Thursday, 26 December 2013

Elmley School

It's becoming increasingly sad to see the old Elmley Schoolhouse now pretty much in it's last death throws before it finally falls down, or has to be knocked down for safety's sake. It now looks even worse than this photo, taken a couple of years ago.

 It is some way from it's former glory, as this faded photo taken in the 1920's shows and in those days it still stood alongside the long-gone Elmley church.

But how did it all begin.
Well in 1872, schooling had become compulsory throughout the country and to accommodate this upsurge of children being forced into the classroom, new schools began to spring up in towns and villages everywhere. In 1841 the population on Elmley, Sheppey, was recorded as just 42, being made up of the main Kingshill farm and numerous small labourers' cottages dotted around the marshes. However by 1851 it had shot up to 131, the result of a short-lived brick making factory that started alongside the Swale there. By 1860 the brickworks had ceased to be, being taken over by a cement manufacturing factory on the same site. At it's height the Turkey Cement works had spawned a mini village alongside with a main street, numerous cottages and some houses, a pub-come grocers and a small dock. It meant that by 1891 the total population living on Elmley had risen to 219 people. This growing population, coupled with the farming inhabitants nearby, clearly needed the addition of a proper school out at Elmley. There are various dates given for when Oxford University, the owners of Elmley, built the new Public Elementary School (mixed) at Elmley, with 1885 being the most prominent. Whatever the actual date, the school was built around that time and was built on the high ground above the cement works, alongside the recently re-built Elmley church, midway between the works and Kingshill Farm. The school had a teacher's office, room for around 86 pupils and a small, separate toilet building.
A slight query to the above date concerns the 1881 Census, because recorded as living at Kingshill Farm that year were the family of  Thomas Goodwin, the farm bailiff and a 31 yr. old National schoolmistress Amy Wells from Deal. So either the school was built earlier than suggested or Miss Wells was already teaching from the farm or another building.

• _Information supplied_:

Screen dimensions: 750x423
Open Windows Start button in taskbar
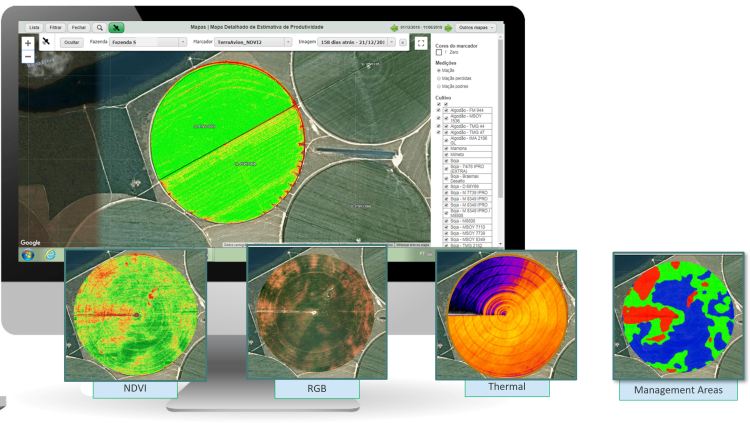coord(27,255)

• _Set tasks_:
(a) In the Elmley School history, how many pupils did the school have room for?
(b) Using the Elmley School history, explain why the 1881 Census casts doubt on the usual date given for the school's construction.
(c) Write the next paragraph of the Elmley School history, beginning immediately after its final sentence.

• _Answers for this exercise_:
(a) Around 86 pupils.

(b) The 1881 Census records a 31-year-old National schoolmistress, Amy Wells from Deal, living at Kingshill Farm with the family of the farm bailiff Thomas Goodwin. A schoolmistress was therefore present before 1885, the most prominent date for the building. Either the school was built earlier than suggested, or Miss Wells was already teaching from the farm or another building.

(c)
Clearly the living arrangements for the new school's mistress weren't appropriate because a budgetry inventory for all the buildings on Elmley through the years had this entry for 1885,  under  the heading -The School House.
1885 - 22 October; estimated cost of necessary repairs and alterations to north portion of farmhouse (Kingshill) in order to convert it into a residence for the schoolmistress - £53.10.0. Estimated cost for sundries, i.e. wicket gates, posts for new footway from farmhouse to church £3.5.0.
I understand that a concrete path was eventually laid from Kingshill farm to the school and church in order to make it easier for the schoolmistress to walk there and small lengths of the edging can still be found along there.
Although they don't appear to have been happy about it, local Rates for the schoolmistress's house had to be paid for by the various tenant farmers at Kingshill until 1913, when the tenant that year declined to do so, and so in the April of that year the Kent Education Committee finally agreed to pay them themselves.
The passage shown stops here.